Aliano Monumento ai caduti
Aliano Monumento ai caduti
Aliano, Monumento ai caduti
Aliano, Monumento ai caduti

Parma – Ricorre quest’anno il centenario della conclusione della 1ª guerra mondiale e non mancano dappertutto, com’è giusto che sia, iniziative utili non tanto a celebrare quanto a ricordare. Sarebbe del tutto fuori luogo, infatti, celebrare la tragedia di un evento, che per l’Italia e per l’Europa fu assolutamente disastroso.

A ricordare, ma sopratutto ad aiutare a capire, a distanza di un secolo, possono servire, più che le reboanti parole del Bollettino della Vittoria firmato dal generale Armando Diaz, quelle meditate e sofferte di Benedetto Croce: “Perché far festa? La nostra Italia esce da questa guerra come da una grave e mortale malattia, con piaghe aperte, con debolezze pericolose nella sua carne …”.

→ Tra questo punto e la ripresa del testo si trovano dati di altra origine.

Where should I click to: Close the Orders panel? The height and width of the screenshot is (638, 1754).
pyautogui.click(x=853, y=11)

Pochi numeri bastano a significare le dimensioni di quell’immane catastrofe: in totale 15 milioni di morti fra militari e civili e 20 milioni di feriti e mutilati; in Italia circa 1.240.000 vittime, fra militari e civili, su 35 milioni e mezzo di abitanti; in Basilicata, che contava all’epoca 485.284 abitanti, 7489 caduti e più di 2000 mutilati e invalidi.

In sostanza, la nostra regione pagò il maggior tributo in termini percentuali fra le regioni italiane. Tra il 1915 e il 1918 furono migliaia i contadini lucani, che si videro costretti di colpo a lasciare la zappa e ad imbracciare il fucile, per combattere in terre ignote una guerra, di cui essi non conoscevano le ragioni.

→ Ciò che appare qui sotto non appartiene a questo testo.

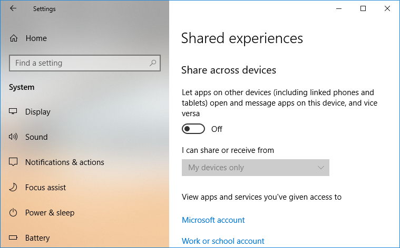This screenshot has width=400, height=248.
Task: Click the Focus assist moon icon
Action: pyautogui.click(x=14, y=188)
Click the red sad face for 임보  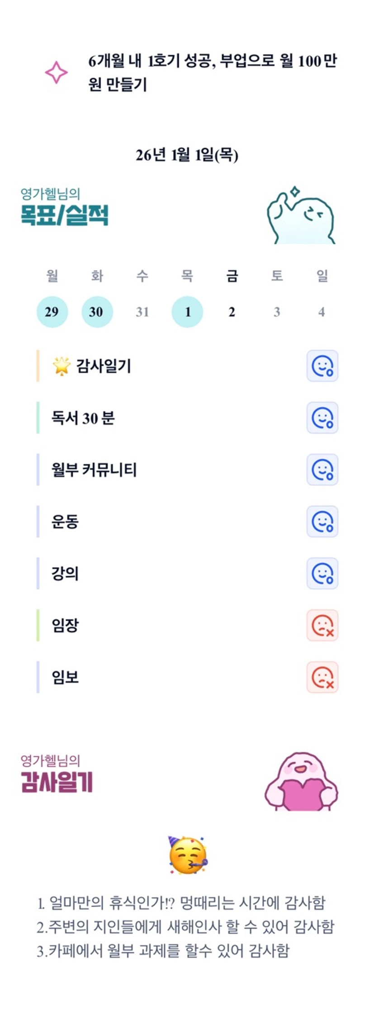coord(322,677)
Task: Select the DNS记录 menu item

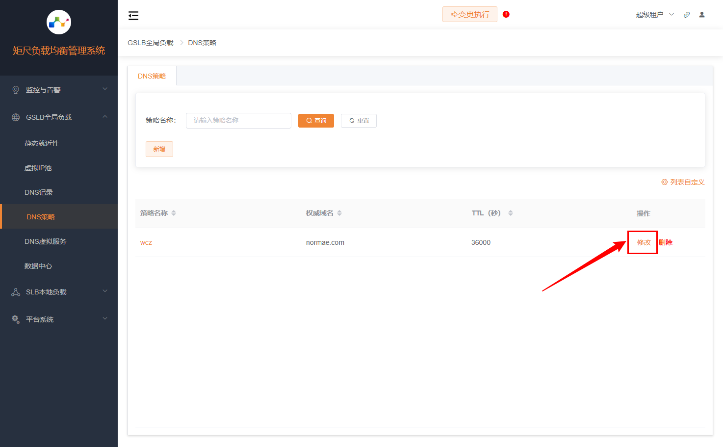Action: point(39,192)
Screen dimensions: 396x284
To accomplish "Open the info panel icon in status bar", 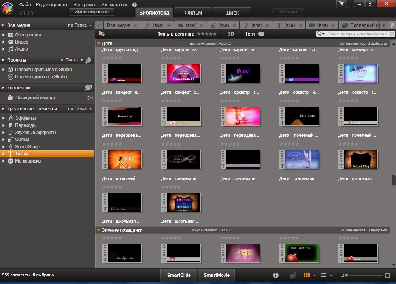I will (276, 275).
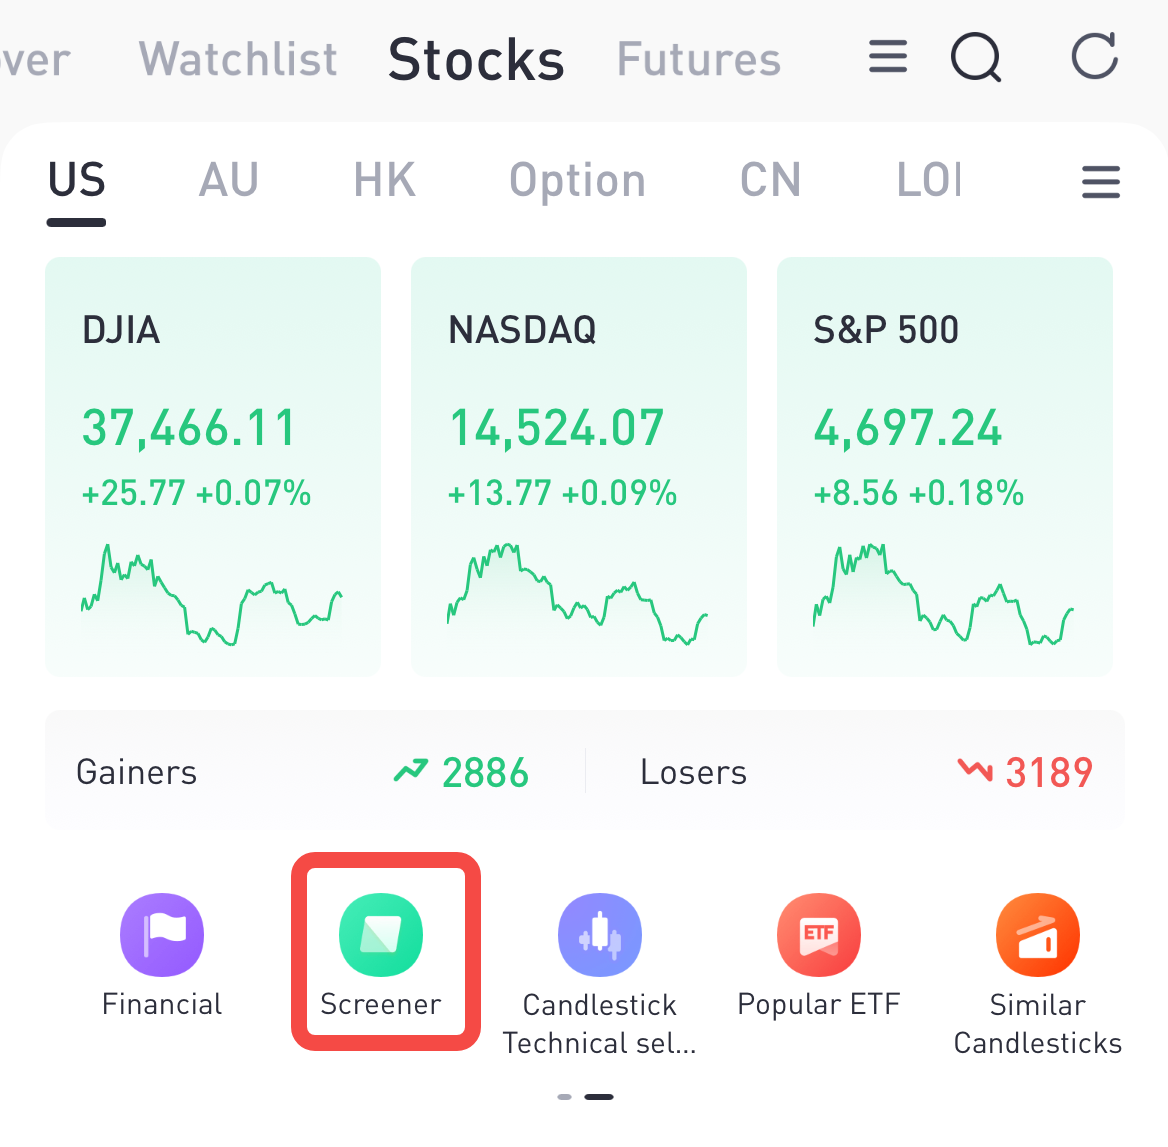1168x1147 pixels.
Task: Open the Screener tool icon
Action: tap(381, 935)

Ammesso che le guerre possano mai avere una ragione.
Stigliano fu fra i comuni lucani uno dei più colpiti con 131 vittime su circa 7000 abitanti; ad Aliano le vittime furono ben 22 su una popolazione di poco più di 1500 abitanti: un numero, insomma, non irrilevante come in tutti i paesi della montagna materana, che pure erano lontanissimi dal teatro della guerra.

Il nonno di Vito Colangelo, il secondo da sx
Il nonno di Vito Colangelo, il secondo da sx

Non stupisce, perciò, il fatto che Aliano, come altri numerosi comuni italiani già negli anni Venti del secolo scorso, abbia voluto commemorare la prima guerra mondiale, collocando al centro del paese, sulla parete laterale della Chiesa di San Luigi, una lapide con i nomi dei suoi 22 caduti. Nel 1982, poi, nello stesso luogo sarebbe stato eretto un bel monumento, realizzato dallo scultore accetturese Giuliano Romani e dedicato anche alle vittime del secondo conflitto mondiale.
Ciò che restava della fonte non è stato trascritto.